In folk and fairy tales it’s easy. The Beast is really a good guy. Beauty and the Beast; Shrek the ogre and Fiona the princess. The trope may have duped some women into thinking monstrous bad guys are really not so bad. Maybe, as the Beatles sang, all they need is love.

We’ve all read the stories about these women. You know who I mean. The ones who write letters to rapists. The women who marry serial killers. Some think Bonnie (of Bonnie and Clyde fame) may have had the condition. It seems not to matter how heinous the crime, there are women lining up for the chance to forge a future with a monstrous man in or out of prison.
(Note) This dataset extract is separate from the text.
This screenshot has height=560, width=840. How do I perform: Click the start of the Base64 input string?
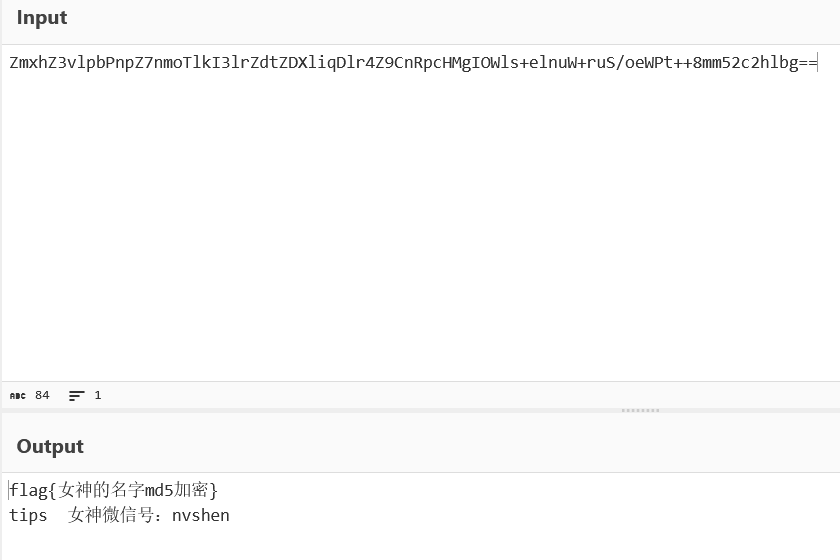(x=11, y=63)
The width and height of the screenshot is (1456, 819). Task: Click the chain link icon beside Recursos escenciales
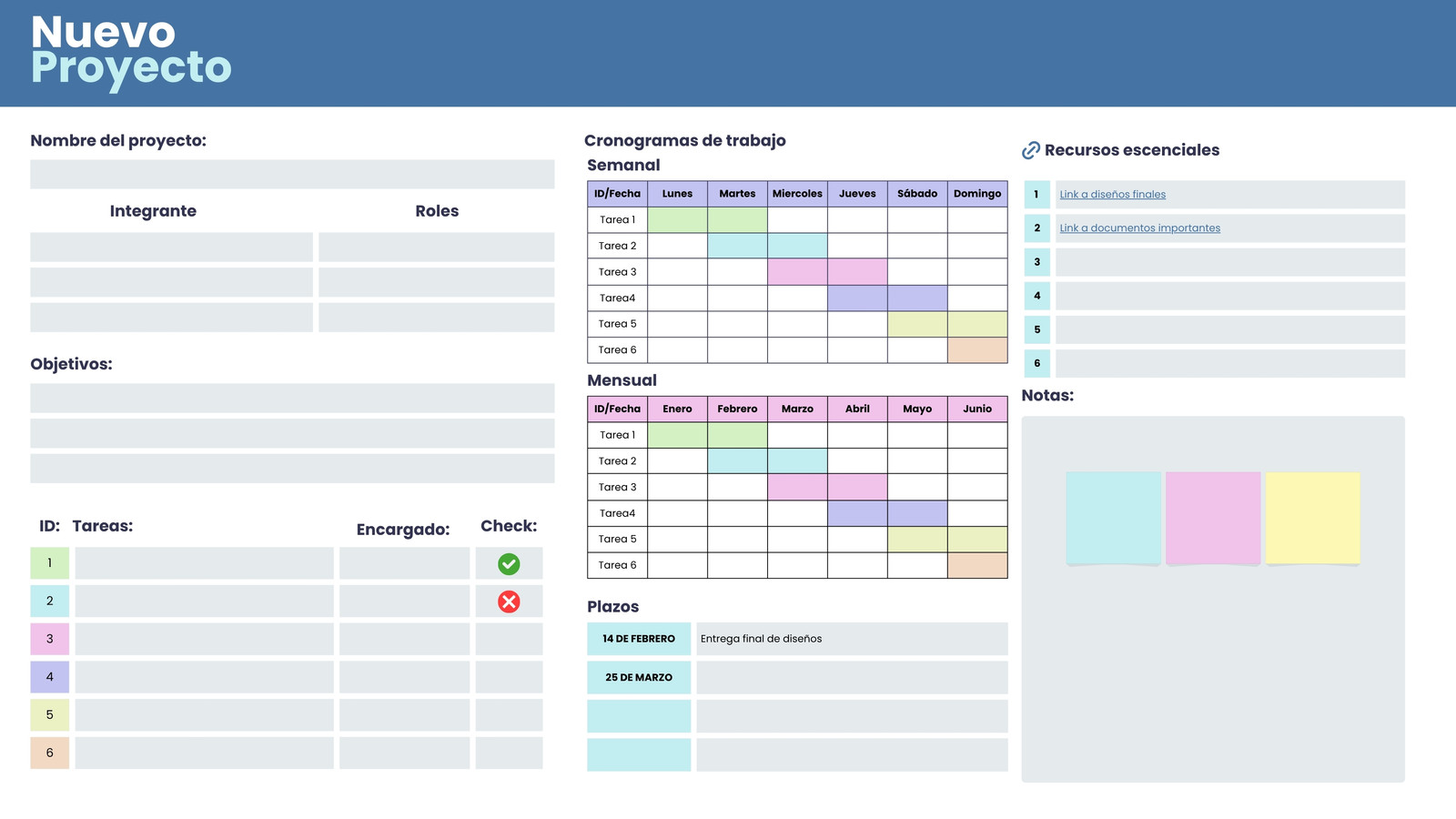(1031, 150)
If the man is attractive, there are even more women drawn to him. Ted Bundy, Lee Malvo, Jeffrey Dahmer, Aaron Hernandez, Scott Peterson. There are some great looking men who performed atrocious, inhumane acts. And women. Some women. Get off on that. Literally.

Hybristophilia is a condition in which women (mostly) become sexually aroused when thinking about and/or engaging with men (mostly) who participated in very bad criminal behavior. Like said rapists, child molesters and brutal killers.

Wikipedia says it is a psychological condition not yet listed in the DSM, the psychologists’ bible, but it and other forms of the condition, are potentially lethal. They go on to say it is “ ‘of the predatory type in which sexual arousal, facilitation, and attainment of orgasm are responsive to and contingent upon being with a partner known to have committed an outrage, cheating, lying, known infidelities or crime, such as rape, murder, or armed robbery.’ The term is derived from the Greek word ὑβρίζειν hubrizein, meaning ‘to commit an outrage against someone’ (ultimately derived from ὕβρις hubris ‘hubris’), and philo, meaning ‘having a strong affinity/preference for’.”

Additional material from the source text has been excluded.